How Do You Represent Your Brand Online?


When’s the last time you looked at your product shots, influencer posts, or stock images with a fresh eye? If your graphics only show thin, able-bodied, cis-het people, that is a gap. Most of us do not look like the Village of the Damned.


Scene from Village of the Damned kids with red eyes.

As your business evolves, your marketing lens should evolve with it. Really thinking about language and visuals that reflect the people you actually serve.


Here’s a quick temp check to use before you hit publish:


  1. Ask a trusted human to review the post. I'll typically flag content if it's "too white peopley."

  2. Walk away for an hour, then re-read. Fresh brain = better edit.

  3. Use a sensitivity reader who can flag ableist, sexist, or racializing language. You could even ask ChatGPT or Claude to help you here. (You could create your own GPT to do this!!)

  4. Give a friend or a peer permission to call you out privately when you miss.

  5. Now, some diverse stock photo sources to bookmark. Most are free or have free tiers, but always check licenses and attribution notes.


Diverse Stock Images

Free (or free with attribution):


  • Nappy - beautiful photos of Black & Brown folks. Free.

  • ​Disabled And Here - disability-led, QTBIPOC-focused collection (CC BY 4.0).

  • The Gender Spectrum Collection - trans and nonbinary people in everyday life.

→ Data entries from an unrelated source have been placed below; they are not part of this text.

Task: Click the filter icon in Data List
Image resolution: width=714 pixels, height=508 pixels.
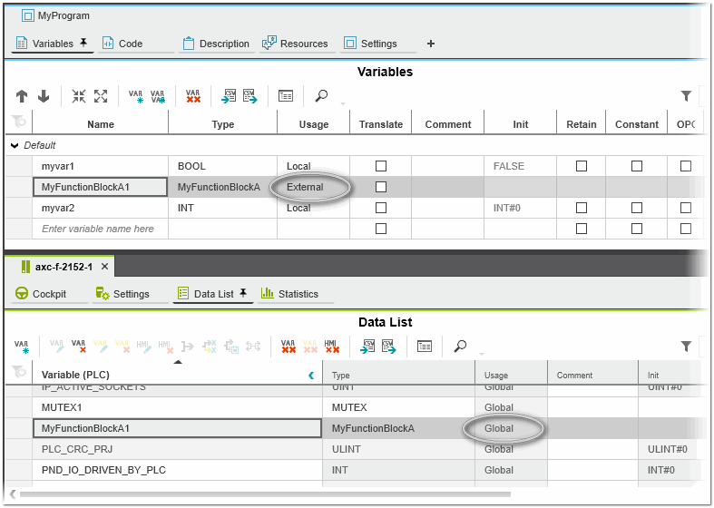Action: [687, 347]
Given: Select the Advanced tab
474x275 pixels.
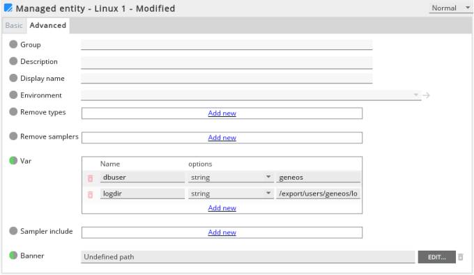Looking at the screenshot, I should 48,25.
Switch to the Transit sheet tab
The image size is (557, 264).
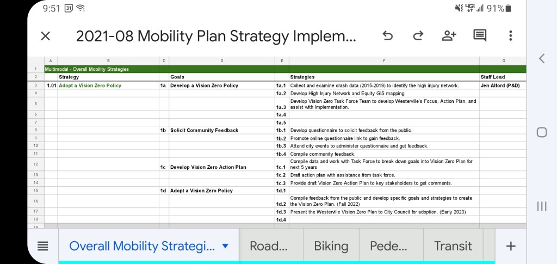tap(453, 246)
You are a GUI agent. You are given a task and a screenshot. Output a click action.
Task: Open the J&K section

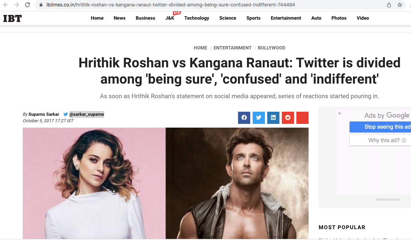170,18
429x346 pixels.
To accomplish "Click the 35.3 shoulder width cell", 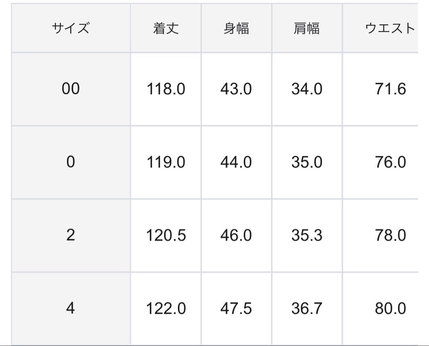I will point(307,235).
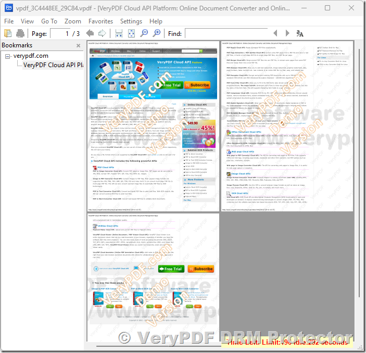Click Find Next arrow
This screenshot has height=353, width=366.
287,33
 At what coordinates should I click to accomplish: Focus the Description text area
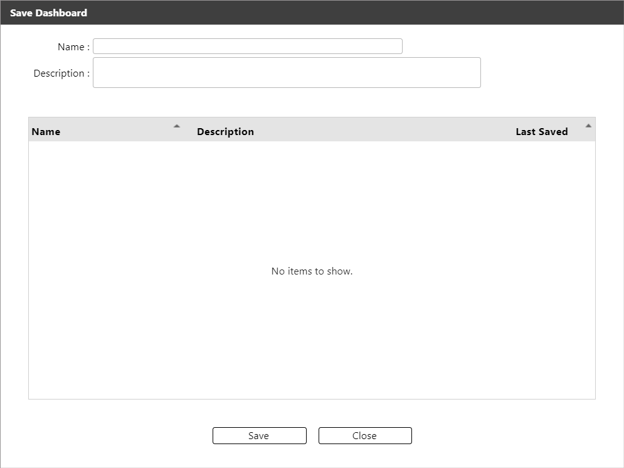[287, 73]
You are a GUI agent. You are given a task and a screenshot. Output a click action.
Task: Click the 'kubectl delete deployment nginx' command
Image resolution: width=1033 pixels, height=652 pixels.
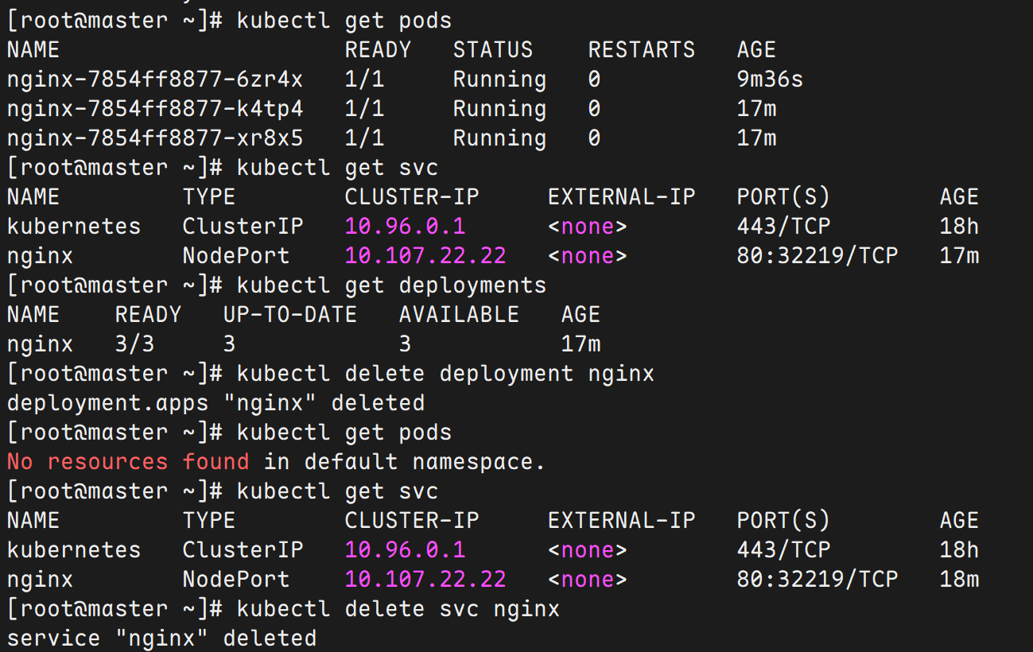tap(445, 374)

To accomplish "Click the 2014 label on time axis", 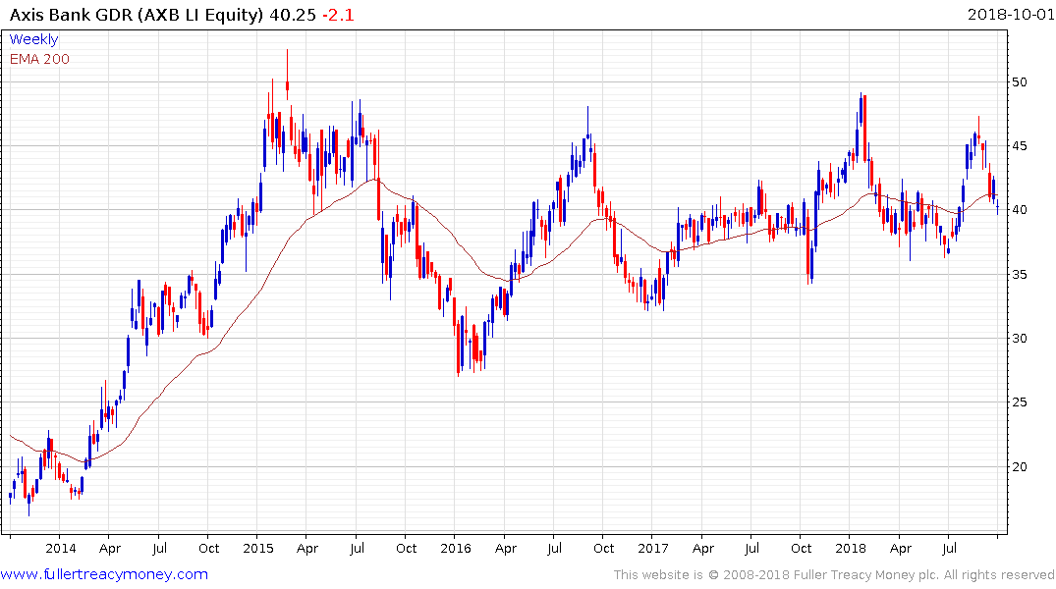I will [x=60, y=549].
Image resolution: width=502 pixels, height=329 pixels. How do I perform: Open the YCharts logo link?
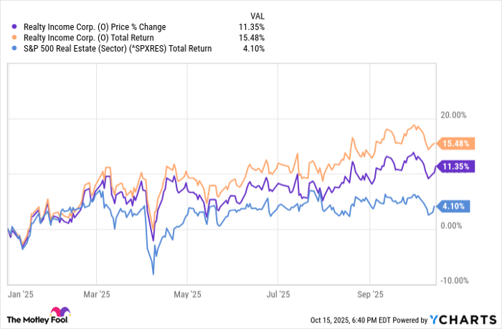pyautogui.click(x=460, y=319)
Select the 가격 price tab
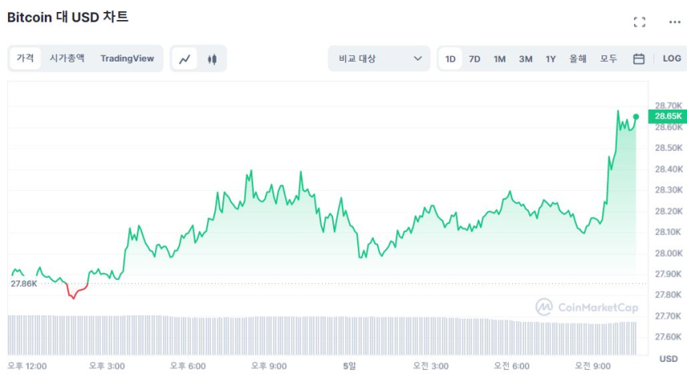Viewport: 687px width, 374px height. click(26, 58)
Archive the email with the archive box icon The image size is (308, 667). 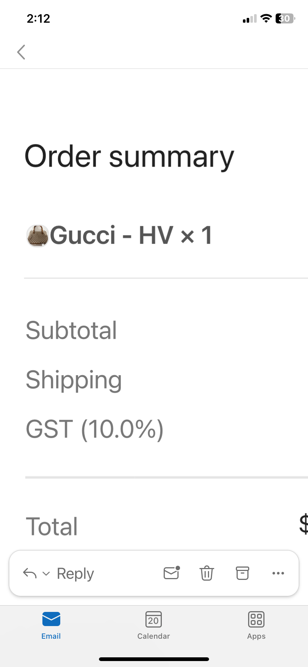(x=242, y=573)
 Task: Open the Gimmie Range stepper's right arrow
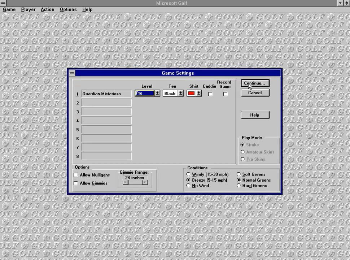tap(145, 182)
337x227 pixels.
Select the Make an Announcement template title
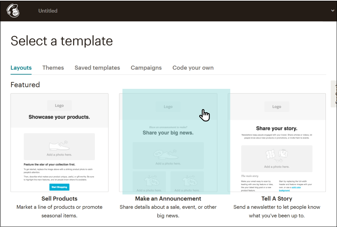[168, 199]
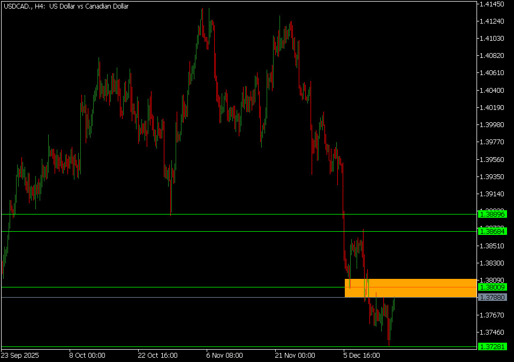The image size is (514, 362).
Task: Click the 1.38009 green price label
Action: pos(493,287)

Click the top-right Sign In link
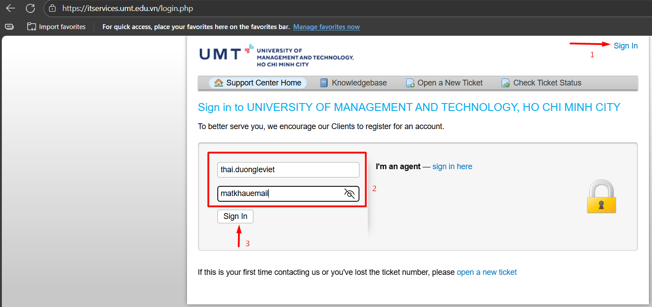626,46
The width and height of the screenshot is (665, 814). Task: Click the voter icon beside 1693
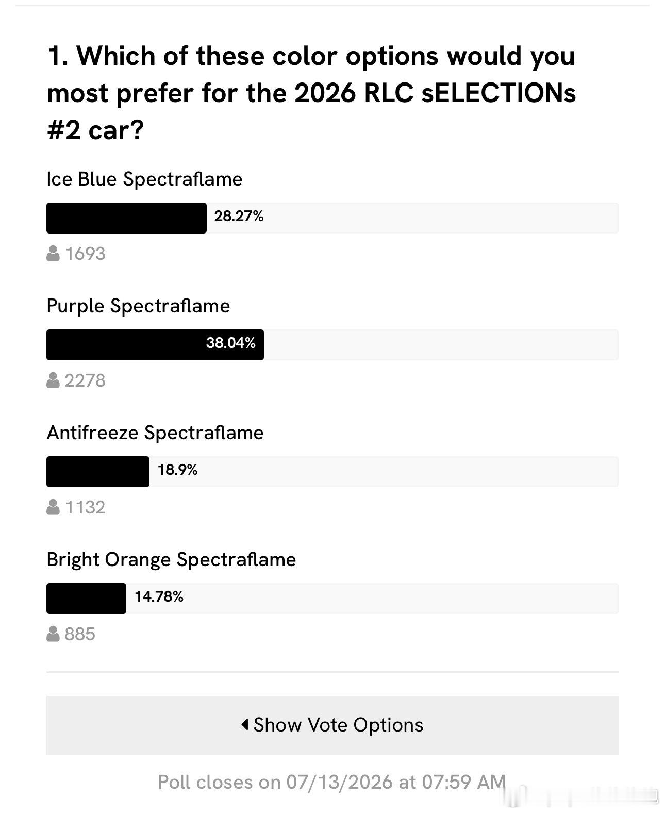tap(53, 254)

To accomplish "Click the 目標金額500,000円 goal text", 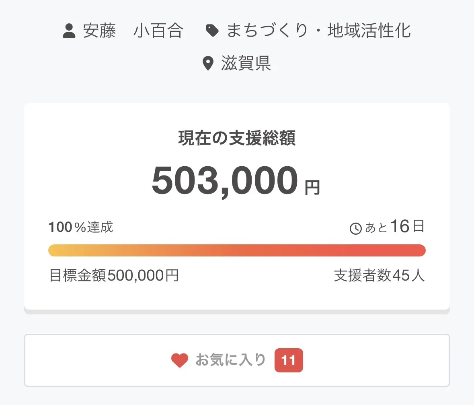I will [114, 276].
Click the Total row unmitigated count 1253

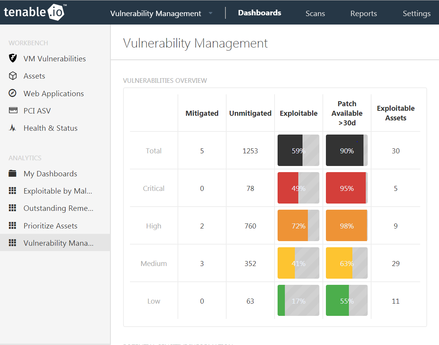(250, 151)
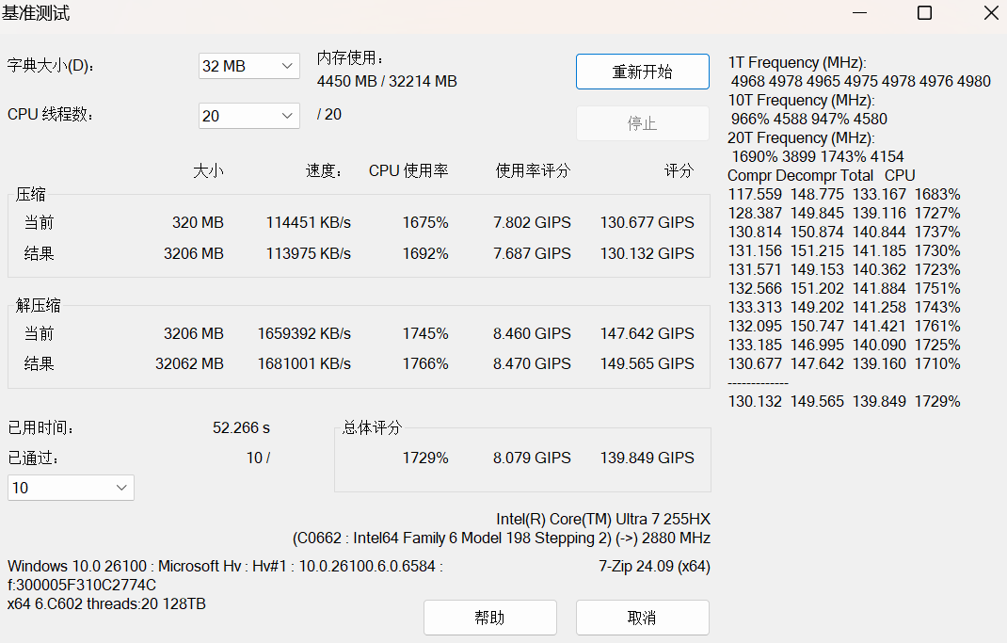
Task: Click the 重新开始 restart button
Action: click(642, 72)
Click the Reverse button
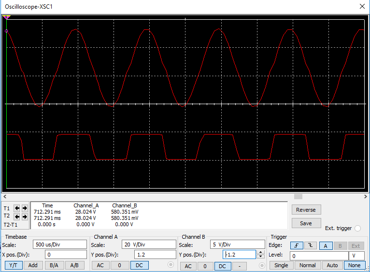The image size is (370, 272). 306,210
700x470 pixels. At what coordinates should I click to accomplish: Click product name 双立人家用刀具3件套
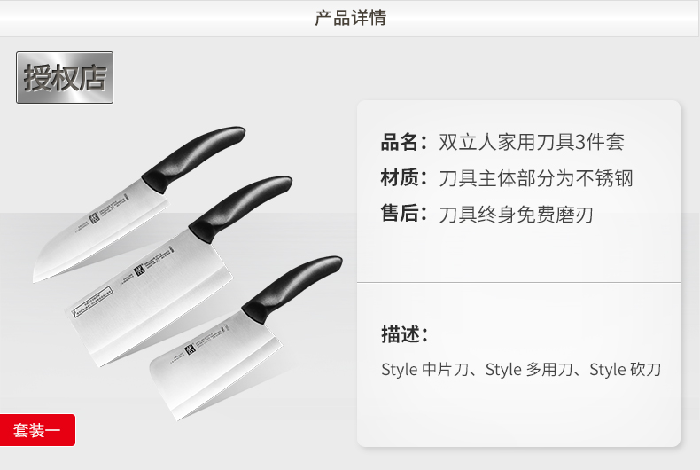tap(532, 142)
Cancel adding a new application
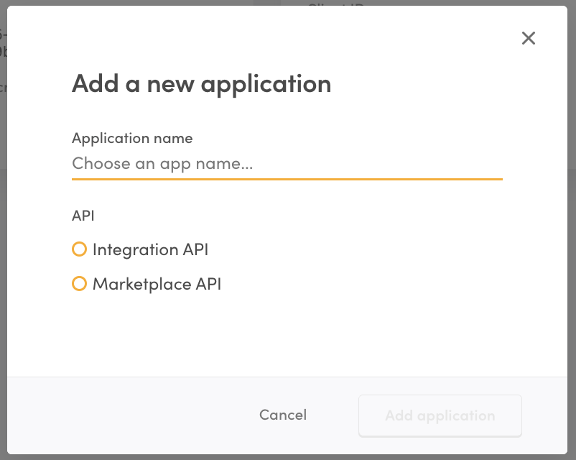 click(282, 415)
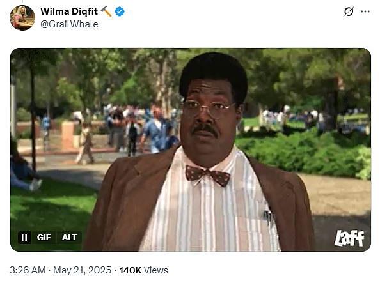Open the more options ellipsis menu
380x283 pixels.
click(x=365, y=11)
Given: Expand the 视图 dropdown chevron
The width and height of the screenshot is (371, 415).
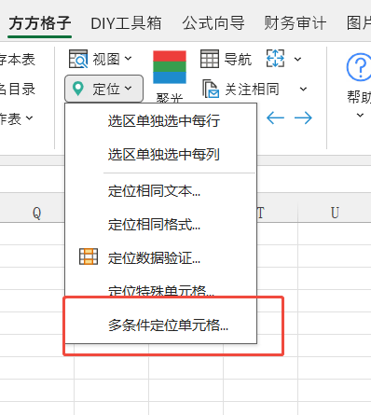Looking at the screenshot, I should click(128, 58).
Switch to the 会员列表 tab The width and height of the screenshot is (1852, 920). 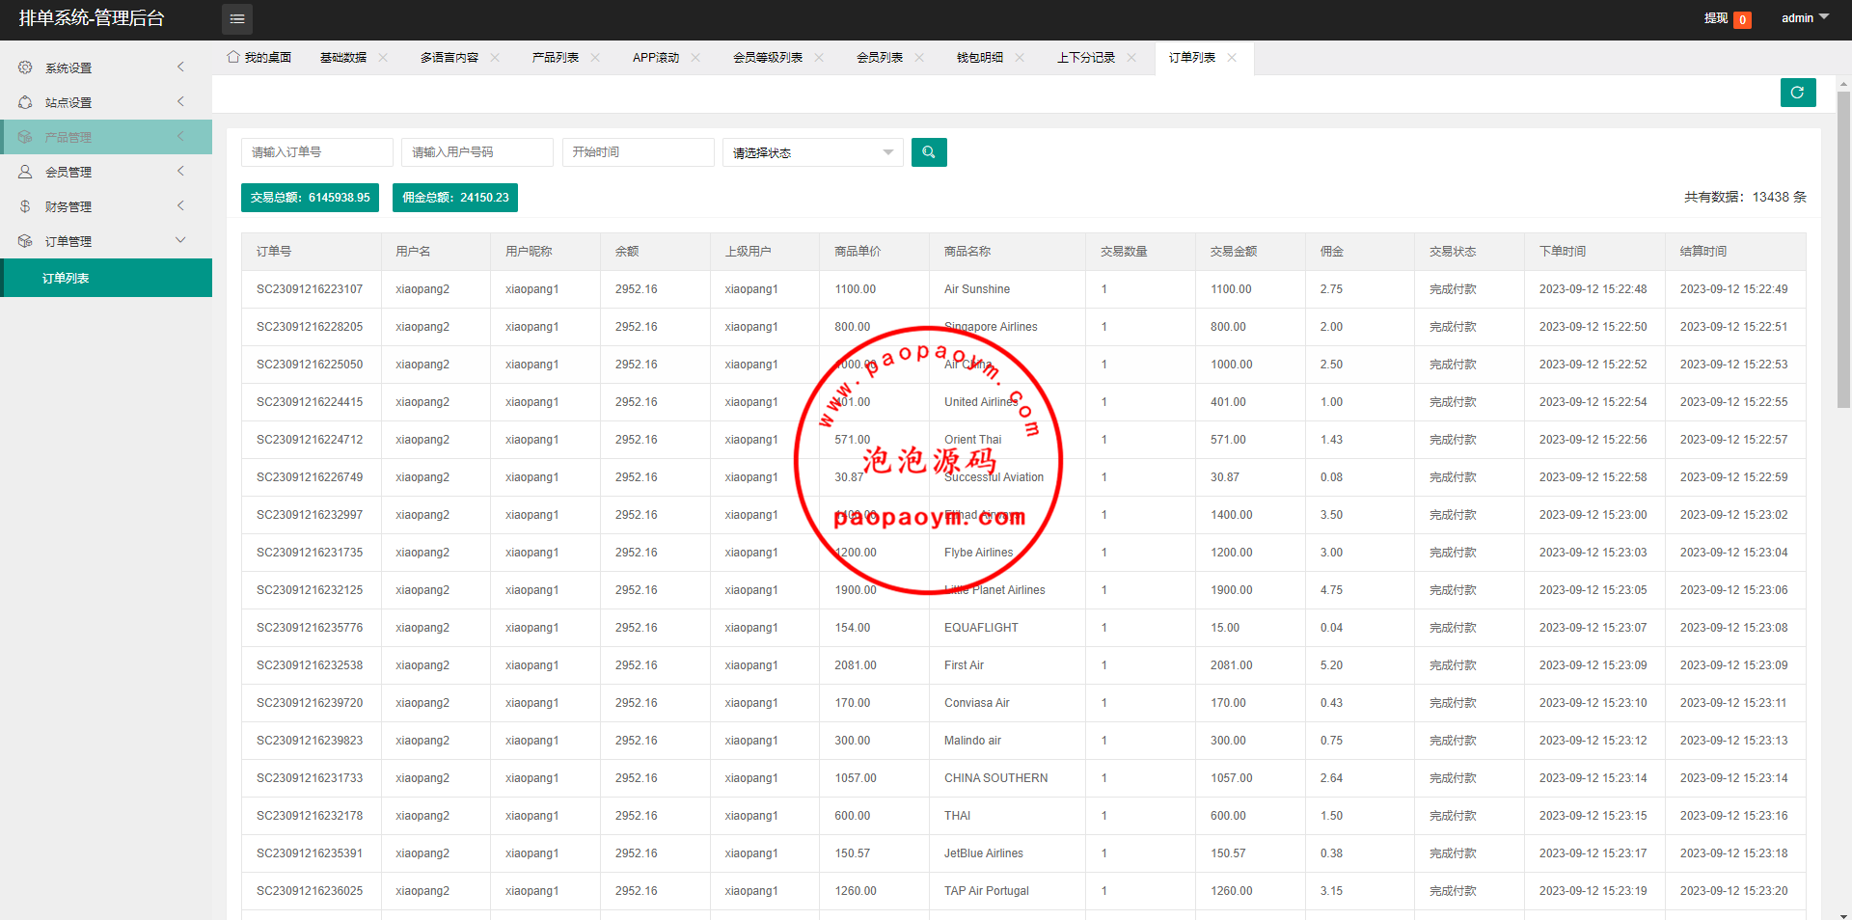point(879,58)
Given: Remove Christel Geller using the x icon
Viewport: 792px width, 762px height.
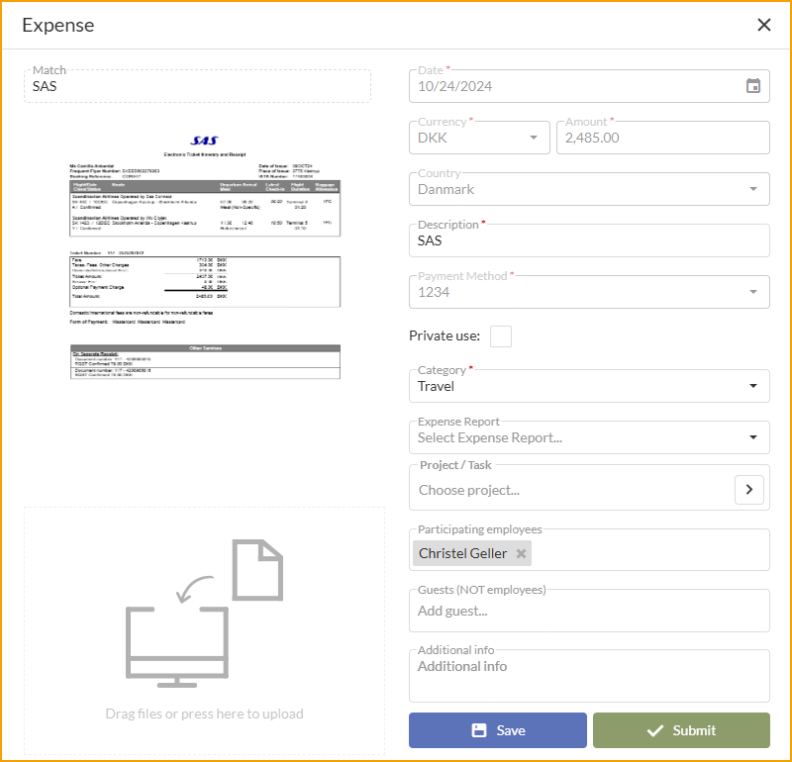Looking at the screenshot, I should (521, 553).
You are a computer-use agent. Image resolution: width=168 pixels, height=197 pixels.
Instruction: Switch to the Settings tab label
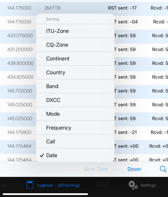click(x=148, y=185)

Free; follow usage guidelines.

  • WOCinTech – Women of color in tech workplaces (Flickr, CC BY 2.0).

  • ​Pexels – growing diversity; search terms like “plus size,” “accessibility,” “Latinx family,” “Muslim entrepreneurs.”

  • ​Unsplash – hit-or-miss, but solid if you use specific search terms and curated collections.

  • Canva – look for inclusive collections (many free with account).